Beyond that there’s just this idea of wanting to live the best life. Fighting in general involves a lot of bad juju. You make enemies. There’s not really an end goal. It’s just negative vibes all the way around. When you want to live the best life, a lot of times it’s easiest to just forget that the world around you exists. There’s a reason why gated and utopian communities exist; people just don’t want to be in constant contact with the real world because the real world can be really shitty sometimes. When given the choice to live in a shitty world or a world that’s disconnected and shitty in other ways but less shitty than the real world, who wouldn’t want to make that choice?
So how do we decide? What is the correct choice? Personally, I think it all boils down to emotion. How obligated do we feel in making the world look a lot more like we want it to look (under our current conception of justice, of course, which is probably subject to a lot of change and by no means considered universal). It is discomfort in one direction that defeats discomfort in another direction.
Asian American literature, or any racial literature really, is big on this concept of inherited trauma. Hegel talked a lot about inherited history, and I suppose he could have been referring to this idea of inherited trauma, at least unintentionally. What actually actually meant in any of his writing is beyond me or really anybody really. In the face of trauma, we have many coping mechanisms. From denial to projection to sublimation to displacement to repression — the great part of being human is that you can convince yourself of anything really.
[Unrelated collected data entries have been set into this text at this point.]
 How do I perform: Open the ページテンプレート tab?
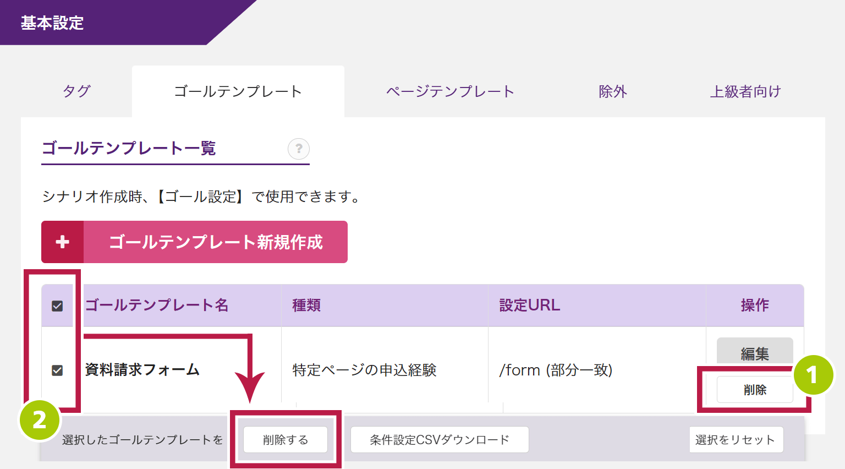[450, 91]
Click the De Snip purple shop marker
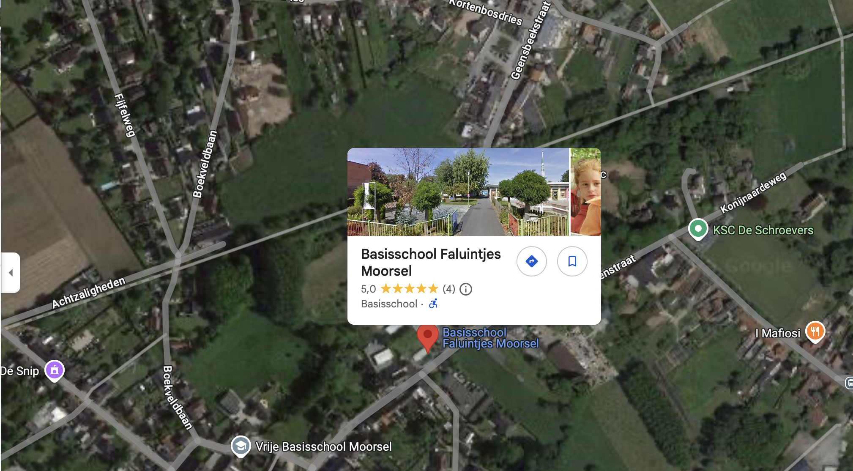Screen dimensions: 853x471 55,371
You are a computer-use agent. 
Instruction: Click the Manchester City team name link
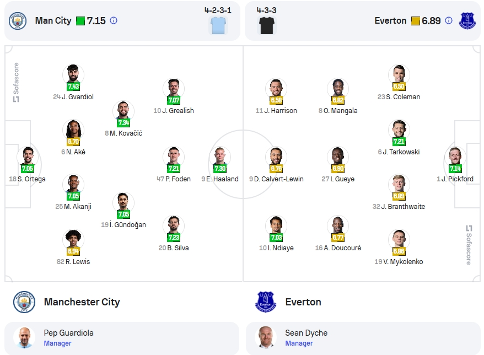pos(82,302)
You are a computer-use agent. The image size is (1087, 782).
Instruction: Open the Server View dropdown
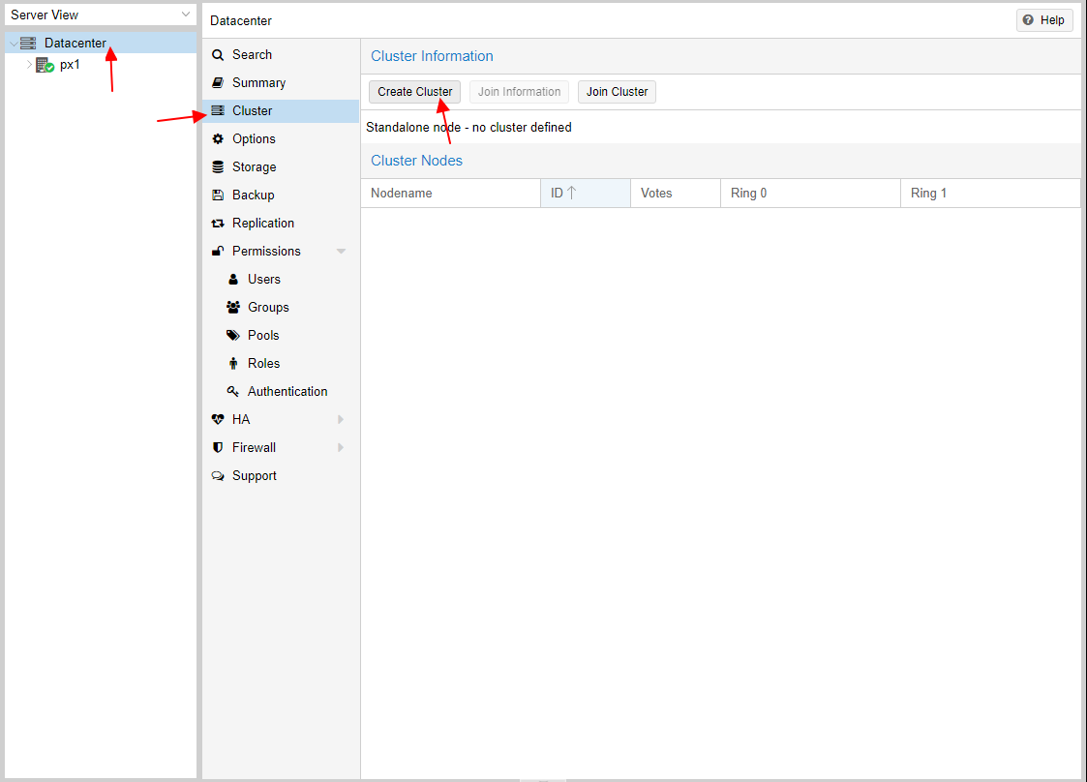(x=186, y=15)
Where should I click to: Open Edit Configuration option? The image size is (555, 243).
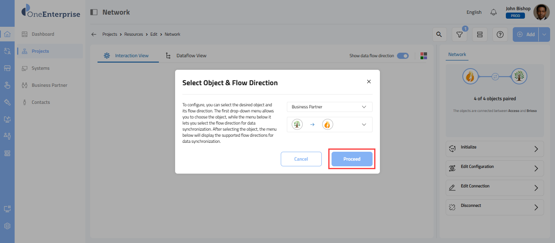[494, 168]
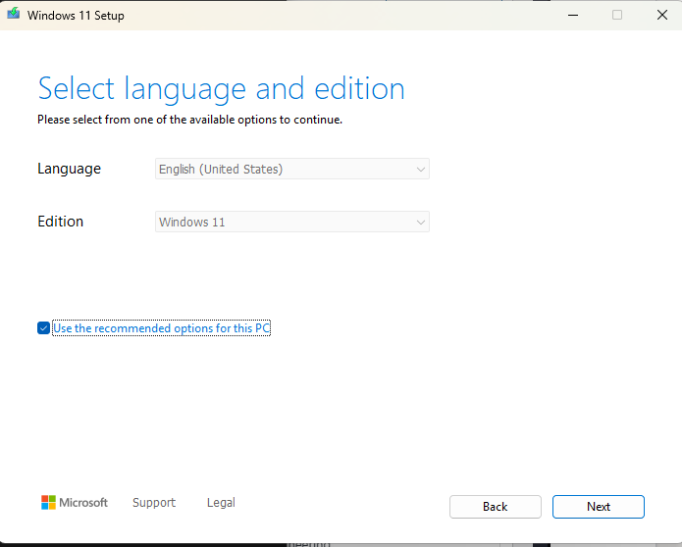Click the 'Windows 11 Setup' title bar text
The height and width of the screenshot is (547, 682).
point(76,16)
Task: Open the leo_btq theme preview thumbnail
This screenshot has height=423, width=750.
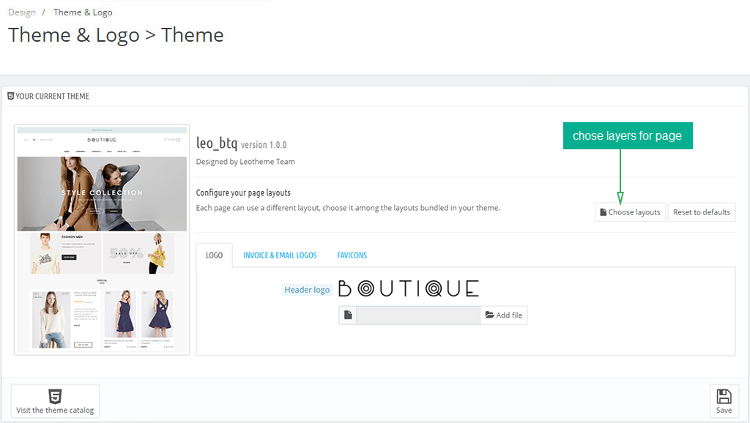Action: coord(102,239)
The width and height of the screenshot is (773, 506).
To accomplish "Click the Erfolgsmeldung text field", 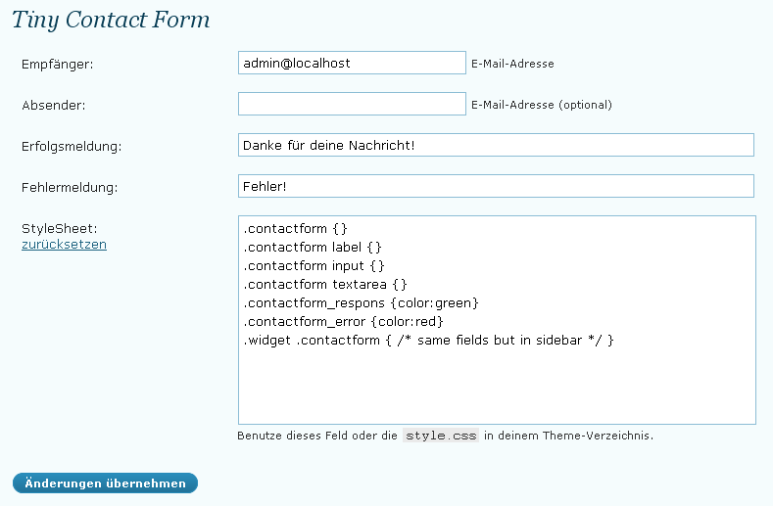I will [496, 145].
If you didn’t really care about what happened in the world, you can easily convince yourself that you have no impact on the world and that nothing you do would ever make a difference, so there’s no point in trying. If you did care about what happened in the world, you can also easily convince yourself the opposite: that what you do does have an impact on the world and that things you do do have an impact on the world.
It is all a bit out of wack to me. I remember a while ago I was reading about this philosopher (I think it was Marshall McLuhan; I’m probably wrong) that was bemoaning the cultural influences of Post-modernism, whenever they surface in the 21st century — particularly the indifference and lack of objective moral centrism. As of now, I think our society is still going through the final cries of Victorianism and Romanticism — trust in scientific discourse is slowly dying and the emphasis of the individual subjectivity is facing copious amounts of backlash. Alas, as someone who ironically identifies with post-modern ethics, I don’t particularly care. People care about different things and have their own sense of what is correct an what is not correct; why does that matter in my life? Such is post-modern reality — a world without moral absolutism.